(READING PASSAGE)

Abstract

At the Miette Hot Springs site, relict tufa stretches for nearly 500 m along the west side of Sulphur Creek valley and rises up to 30 m above the valley floor. The tufa, composed of low-Mg calcite, precipitated from waters discharged from a line of perched springs. 14C dating of bone material embedded in the tufa indicates that tufa precipitation took place between ∼4500 and 2500 years BP under cool and moist climatic conditions. The spring biota was dominated by filamentous microbes (mainly Phormidium and Oscillatoria), with fewer diatoms (including Cymbella), testate protozoans (including Quadrulella), ostracodes (including Darwinula, Heterocypris, Cadonia, and Cyclocypris), and various bryophytes. The ecological preferences of these microbes indicate that the spring water had near-neutral pH, was Ca, HCO3, and H2S–SO4 rich, and emerged at 50–65 °C. Landslides disrupted the west wall of Sulphur Creek valley during and after tufa growth. The relict tufa is divided into six morphotypes that reflect variations in water flow down the steep and rugged flow path. Domal tufa is located around the spring vents, roll-over tufa developed where water flowed over sharp lips or structural barricades, vertical tufa formed where calcite was precipitate from water flowing down steep to vertical inclines, flat-banded tufa reflects precipitation on a gentle slope, and wedge-shaped tufa formed where more rapid downslope calcite precipitation caused a progressive decrease in slope. The tufa contains stromatolitic facies (including streamer, porous laminar, dense laminar) and nonstromatolitic facies (bedded, crenulated) that reflect variations in the biology, water temperature, and style of flow of different parts of the spring flow path.

(End READING PASSAGE)
(GIVEN INFORMATION)

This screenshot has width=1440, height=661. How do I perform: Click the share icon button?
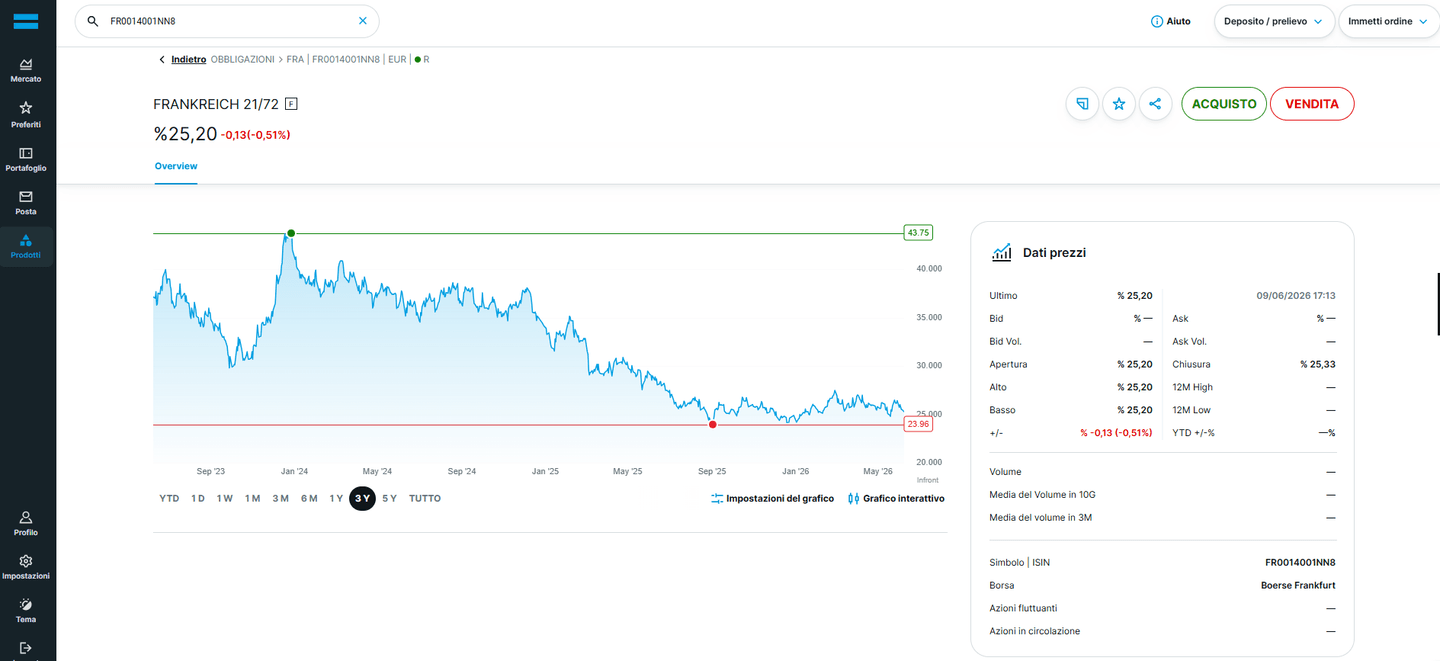click(x=1155, y=104)
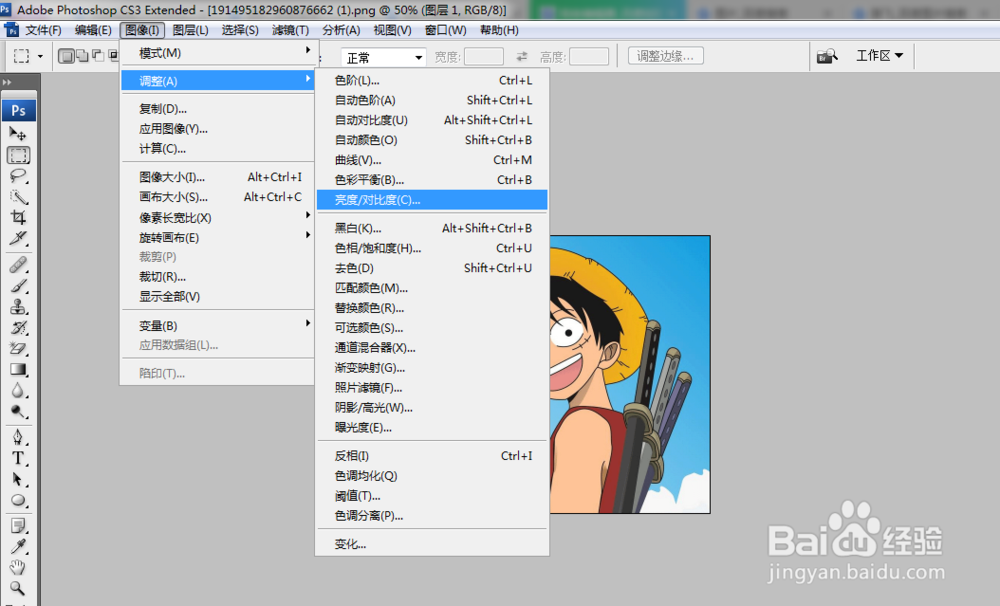Enable the Subtract from Selection mode
The image size is (1000, 606).
tap(98, 57)
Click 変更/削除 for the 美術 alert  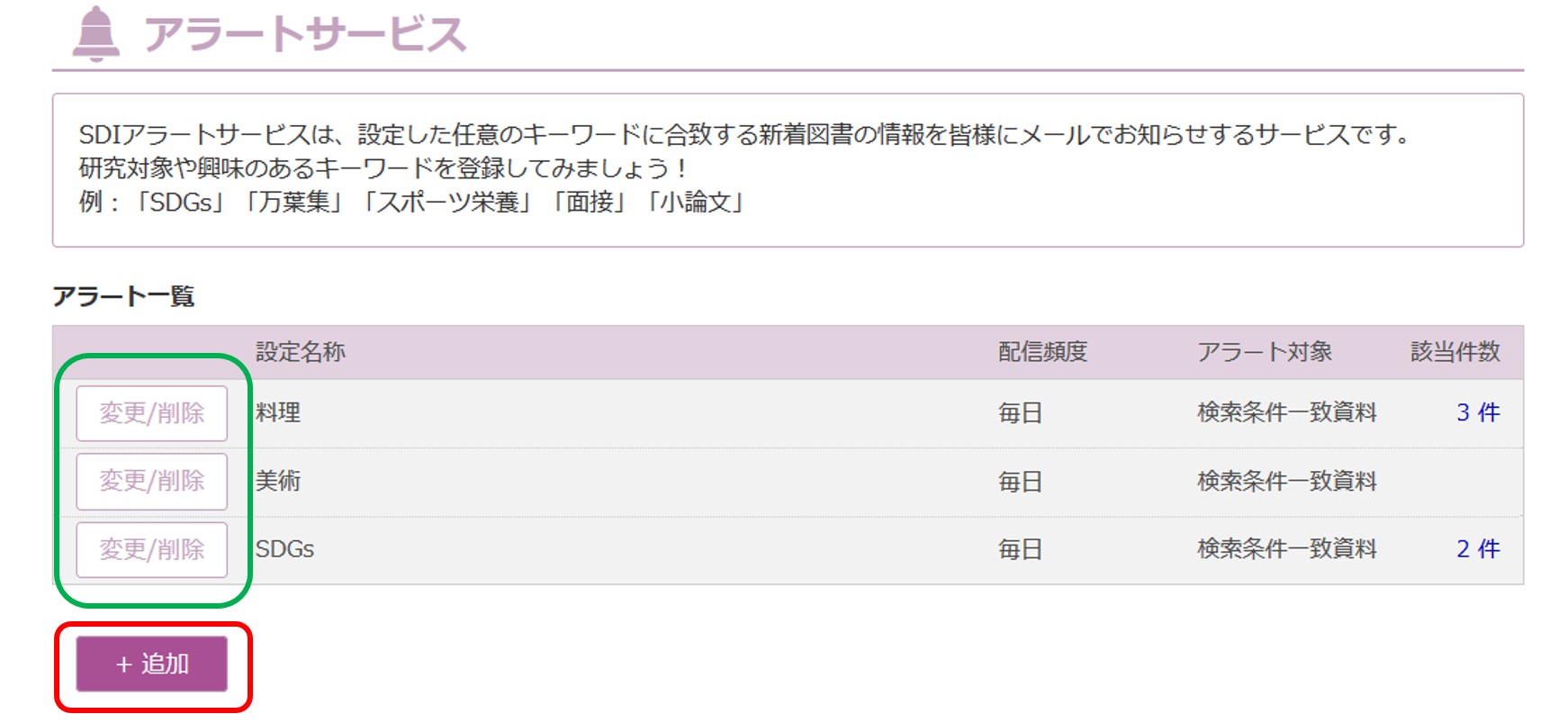pyautogui.click(x=151, y=482)
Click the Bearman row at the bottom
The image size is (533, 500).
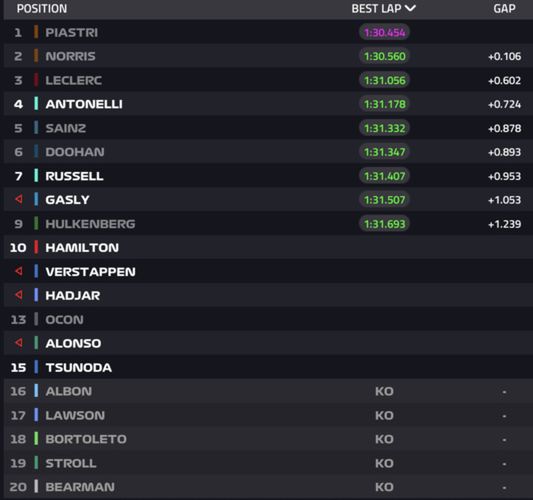[x=268, y=487]
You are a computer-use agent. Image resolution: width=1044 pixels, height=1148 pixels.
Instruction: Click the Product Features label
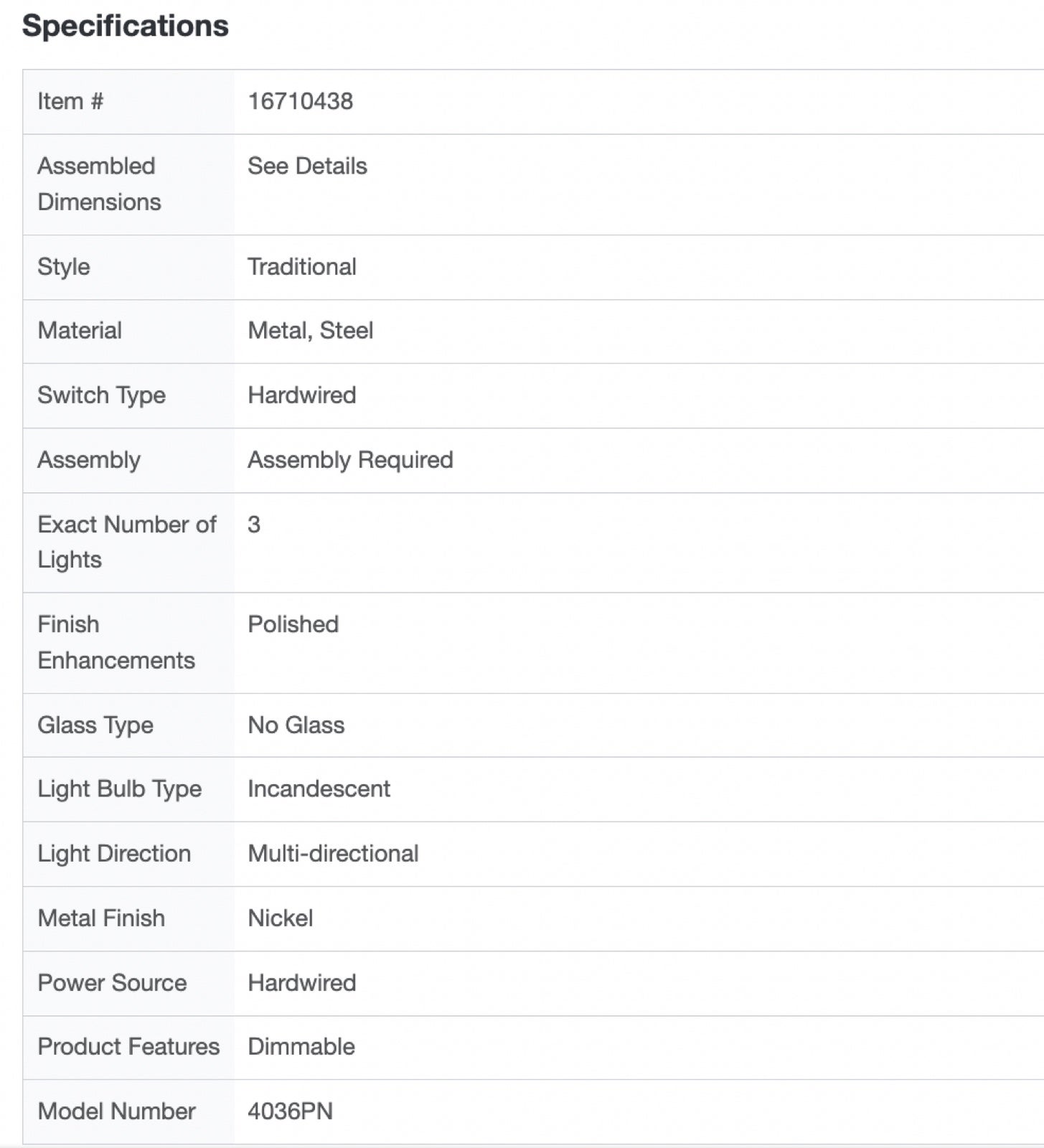128,1047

(End GIVEN INFORMATION)

REQUIRED WORK :: Reproduce the entire Miette Hot Springs tufa abstract word for word.

TASK RESPONSE ::
Abstract

At the Miette Hot Springs site, relict tufa stretches for nearly 500 m along the west side of Sulphur Creek valley and rises up to 30 m above the valley floor. The tufa, composed of low-Mg calcite, precipitated from waters discharged from a line of perched springs. 14C dating of bone material embedded in the tufa indicates that tufa precipitation took place between ∼4500 and 2500 years BP under cool and moist climatic conditions. The spring biota was dominated by filamentous microbes (mainly Phormidium and Oscillatoria), with fewer diatoms (including Cymbella), testate protozoans (including Quadrulella), ostracodes (including Darwinula, Heterocypris, Cadonia, and Cyclocypris), and various bryophytes. The ecological preferences of these microbes indicate that the spring water had near-neutral pH, was Ca, HCO3, and H2S–SO4 rich, and emerged at 50–65 °C. Landslides disrupted the west wall of Sulphur Creek valley during and after tufa growth. The relict tufa is divided into six morphotypes that reflect variations in water flow down the steep and rugged flow path. Domal tufa is located around the spring vents, roll-over tufa developed where water flowed over sharp lips or structural barricades, vertical tufa formed where calcite was precipitate from water flowing down steep to vertical inclines, flat-banded tufa reflects precipitation on a gentle slope, and wedge-shaped tufa formed where more rapid downslope calcite precipitation caused a progressive decrease in slope. The tufa contains stromatolitic facies (including streamer, porous laminar, dense laminar) and nonstromatolitic facies (bedded, crenulated) that reflect variations in the biology, water temperature, and style of flow of different parts of the spring flow path.